このように、生徒たちはフィギュアを手に取り、様々な角度から観察することで、自分なりの「分類の基準」を見つけ出し、試行錯誤しながら分類を進めていきました。このプロセスこそが、科学的な思考力や観察力、そして探求心を育む上で非常に重要だと改めて感じました。

「リアル」だからこそ深まる科学的知識

このフィギュアを使った授業では、単に生物の名前を覚えるだけでなく、以下のような深い学びにつなげることができます。

  • 多様な分類基準の存在:生物は、脊椎動物・無脊椎動物といった系統的な分類だけでなく、生息環境、食性、体のつくりなど、様々な基準で分類できることを実感させます。
  • 形態(かたち)と機能(はたらき)の関連性:フィギュアの細部を観察することで、生物の体のつくり(形態)が、その生活様式や生存戦略(機能)と密接に関わっていることに気づかせます。「なぜ馬は爪先立ち?」「なぜライオンの目は前向き?」という問いが、進化の物語につながっていきます。
  • 生物多様性の実感:様々な種類の生物に触れることで、地球上に多様な生物が存在すること、そしてそれぞれが独自の進化を遂げてきたことを実感させます。
  • 「本物の分類」への導入:生徒たちが自ら分類した後に、改めて「科学的な分類(系統分類)」について解説することで、その必要性や合理性を「暗記」ではなく「納得」して理解させることができます。

生徒たちの生き生きとした反応を見て、「買ってよかった!」と心から思いました。皆さんもぜひ、これらのフィギュアを授業やお子さんとの遊びに取り入れて、たくさんの「なぜ?」と「わかった!」を引き出してみてください!

動物当てゲーム

動物あてゲームについて、S先生から教えていただきました。

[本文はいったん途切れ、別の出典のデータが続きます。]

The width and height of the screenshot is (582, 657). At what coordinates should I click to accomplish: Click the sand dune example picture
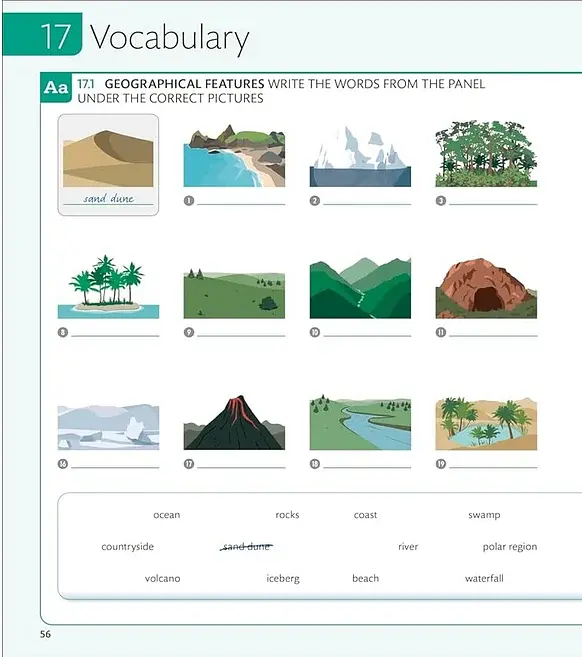coord(108,158)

例えばフィギュアの中からある動物を1つ選びます。ルールはこちらです。

1.相手の動物フィギュアが、動物リストのどの動物かを当てます。

2.相手の動物に対して、はい・いいえで答えられる質問をお互いに1つずつします。

☆はい・いいえで答えられる質問にしよう!

3.正解がわからなかったら、質問を繰り返します。正解がわかったら、質問するかわりに「あなたは(動物名)ですか。」と解答しよう。

質問数が少ない方の勝利です。ちょっとしたゲームですが大盛り上がりでした!